# drywall screw size



## ship (Jun 13, 2009)

Just restocking my ammo cans of screws tonight for the first time in like twelve years.

Ok, we have for Black Oxide Coated Bugle Head Philips Screws, #6 fine or Coarse and #8 coarse or high/low threaded for many types of normal drywall screw.

At the home center tonight I noted that while 1.1/4" there was #6 coarse or fine in 1# boxes and #8 coarse in 5# boxes - High/low only available. For 2", only a choice only course #6 in 1# boxes or #8 coarse in 5# boxes.


Very dissippointed in that selection. Still had for 2" at least a few pounds of #8 screws in stock, just the thinner screws most needed I could not get in bulk, this much less coice of fine thread also not available.

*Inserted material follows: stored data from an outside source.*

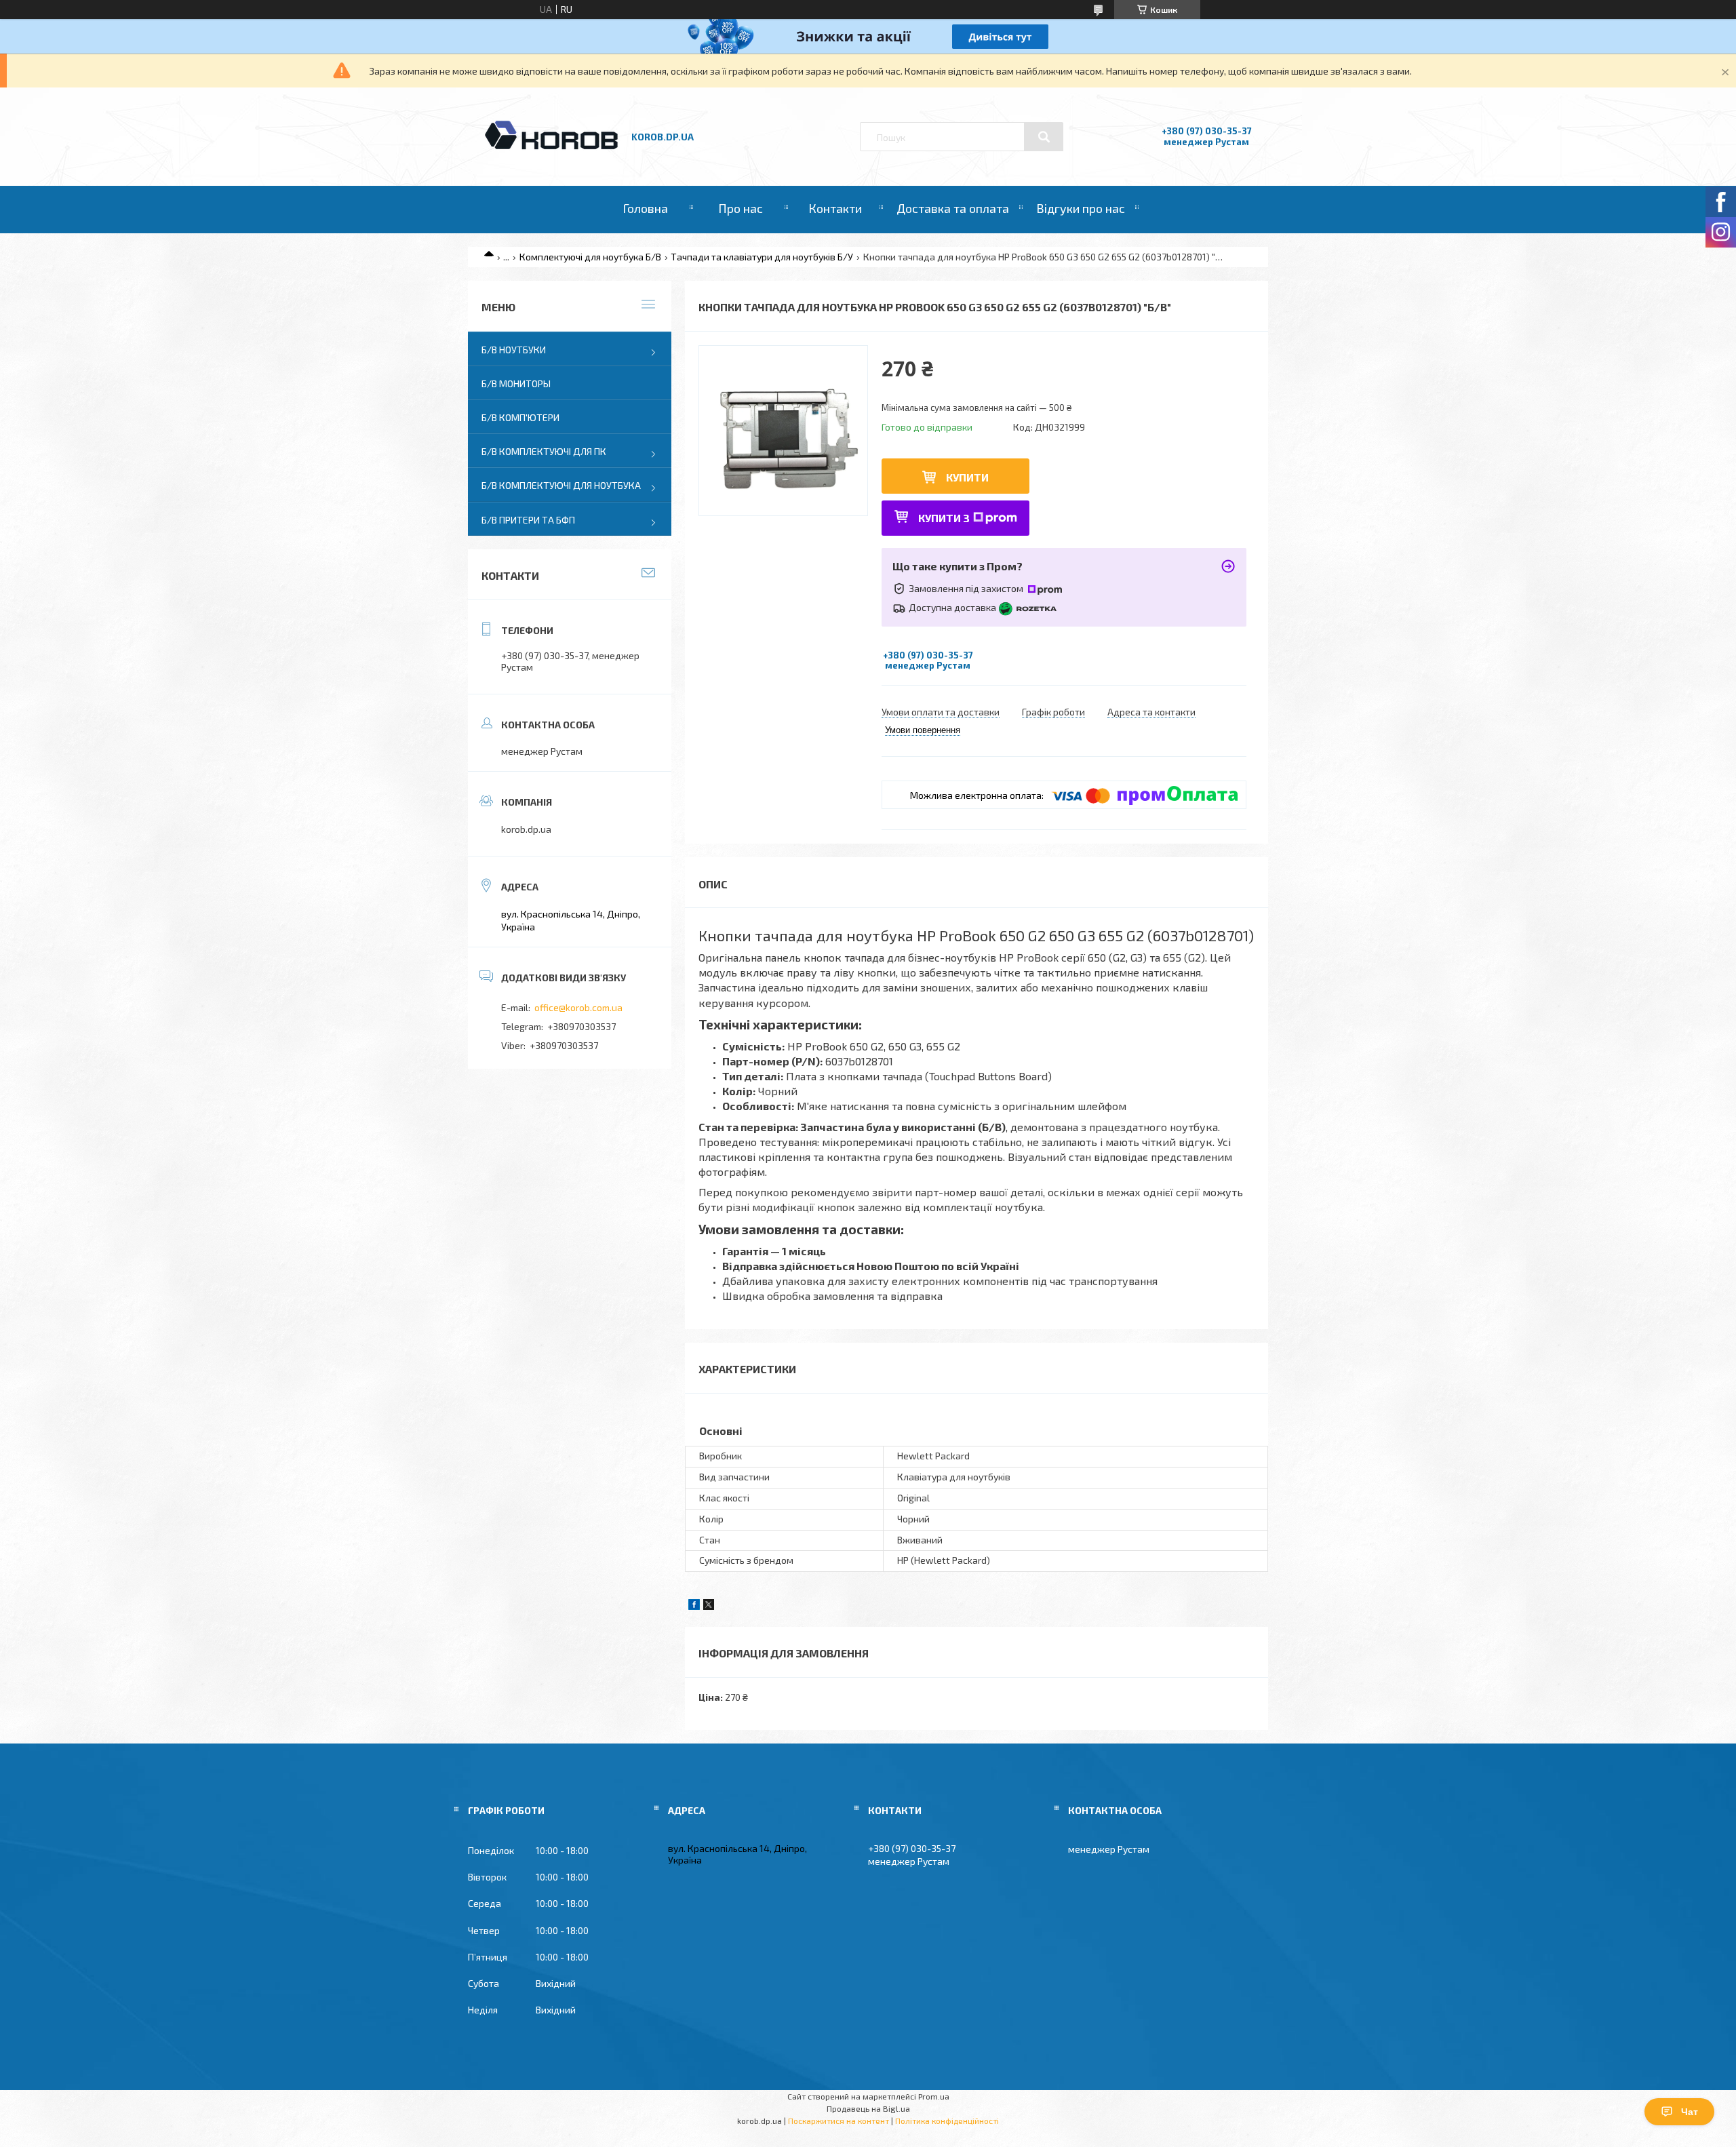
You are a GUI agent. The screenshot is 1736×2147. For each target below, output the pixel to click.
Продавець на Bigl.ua (868, 2108)
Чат (1689, 2111)
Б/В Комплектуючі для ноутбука (561, 485)
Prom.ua (933, 2096)
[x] (708, 1606)
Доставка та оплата (952, 208)
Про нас (740, 208)
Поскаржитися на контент (838, 2120)
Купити (967, 477)
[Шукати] (1043, 137)
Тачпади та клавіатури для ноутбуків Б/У (762, 256)
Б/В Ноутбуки (513, 349)
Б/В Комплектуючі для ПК (543, 451)
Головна (645, 208)
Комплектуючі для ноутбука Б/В (590, 256)
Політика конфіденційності (947, 2120)
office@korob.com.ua (578, 1007)
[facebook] (694, 1606)
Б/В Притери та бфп (528, 520)
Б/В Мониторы (516, 383)
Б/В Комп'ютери (520, 417)
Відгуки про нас (1080, 208)
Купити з (944, 517)
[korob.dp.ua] (551, 147)
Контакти (835, 208)
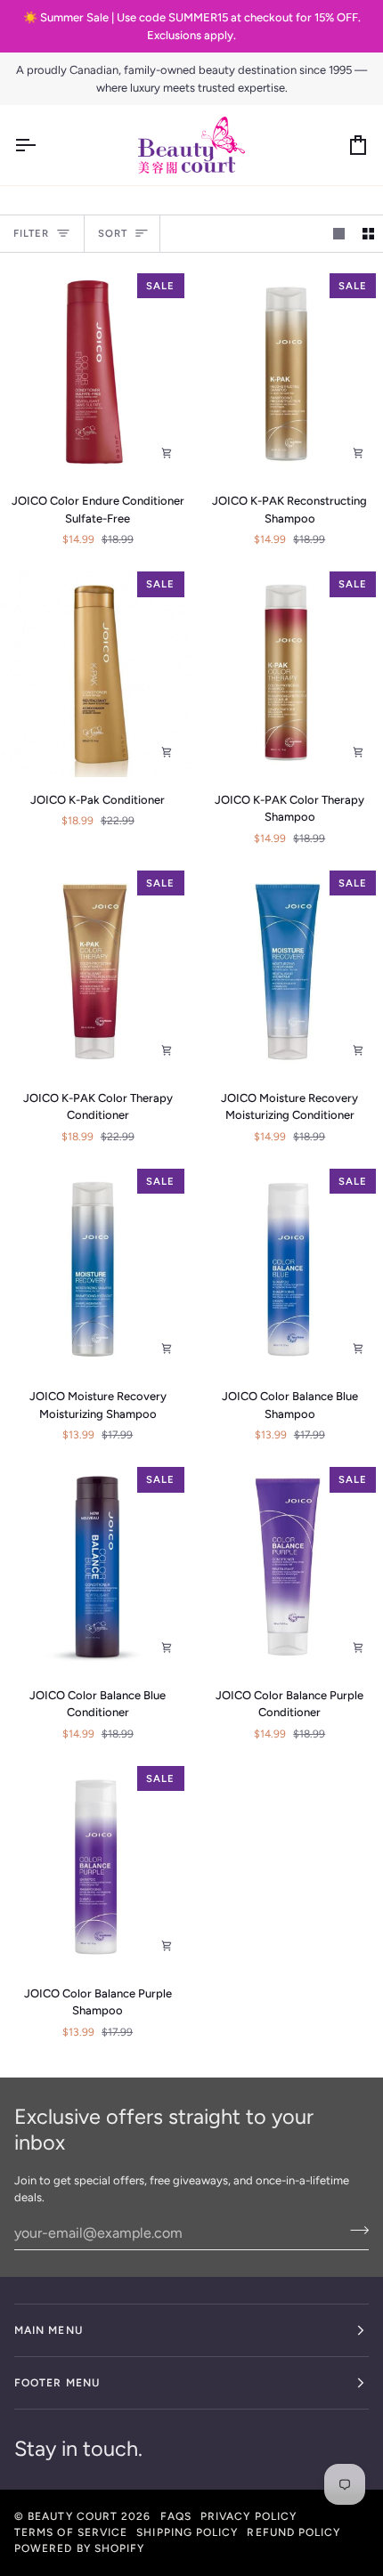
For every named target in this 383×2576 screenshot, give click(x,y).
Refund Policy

Kind of dissipointed that the 1# verses the 5# boxes were not the same in size, this much less given 2" screw is often the screw of choice for me, it wasn't available at all in #6 size.

I mostly use 1.1/4 screws and 2" Philips drywall scews most. Like the smaller #6 size to them most often and dependant on the situation, fine thread more usually.

Yea.. could get them elsewhere but it's my local store. What's up with the 1# verses the 5# boxes being different wire gauges?

This much less what's your most used size of screw and what course and size do you ues?


----------



## thatactorguy (Jun 14, 2009)

At Playhouse, we use 1", 1 5/8", and 3" mostly, with the occasional 2 1/2" thrown in the mix, all course thread. A couple of the builders just go to Lowe's to get them (at $5/lb!!), refusing to go to the local lumber yard and get them for $2/lb. For them, it's a matter of convenience, old habit, and availability of the Lowe's credit card (we have a charge acct at the lumber yard)...


----------



## gafftaper (Jun 15, 2009)

Just expanding off of Thatactorguy's post

Never buy your wood screws, bolts, nuts, washers, lag screws, nails, or any sort of fastener at Home Depot/Lowes you will often pay twice the rate (or more) than your local lumber yard charges. 

In general, I find that my local lumber yard has better wood than the big box stores and free delivery with a $250 purchase. Can't beat that!


----------



## ship (Jun 23, 2009)

gafftaper said:


> Just expanding off of Thatactorguy's post
> 
> Never buy your wood screws, bolts, nuts, washers, lag screws, nails, or any sort of fastener at Home Depot/Lowes you will often pay twice the rate (or more) than your local lumber yard charges.
> 
> In general, I find that my local lumber yard has better wood than the big box stores and free delivery with a $250 purchase. Can't beat that!



While in college and between colleges I worked both for Builder's Square (big back in the 80's) and for Hines Lumber during the same period or eraly 90's as a sales person that worked at the special order/lumber desk for both during my summer breaks or while off from school. 

Can honestly say that based on what I remember and or what I see for lumber yard or home center be it lumber or fastener ain't the case of prices cheaper. Quality say for lumber might at times be better as a possibility but not assured but often while at the lumber yard we had a hard time especially on other than lumber matching the price of the home center by way of profit margin and price. What as a sales person there we made money on was the lumber and not the home owner sales, more the whole house sale = everything needed for that McMansion house on a flat truck dumped off onto the jobsite. Hines since closed down the branch I worked at as with Builder's Square I think out of business for the most part - K-Mart bying them out and introducing crap to sell destroyed their concept as with Menards I think almost going under in being the new guys in town and at one point in the mid-90's introducing crap or even now reducing what's on the floor so as to sell food in risking it though it is useful to shop for cat food while also shopping for drawer glides.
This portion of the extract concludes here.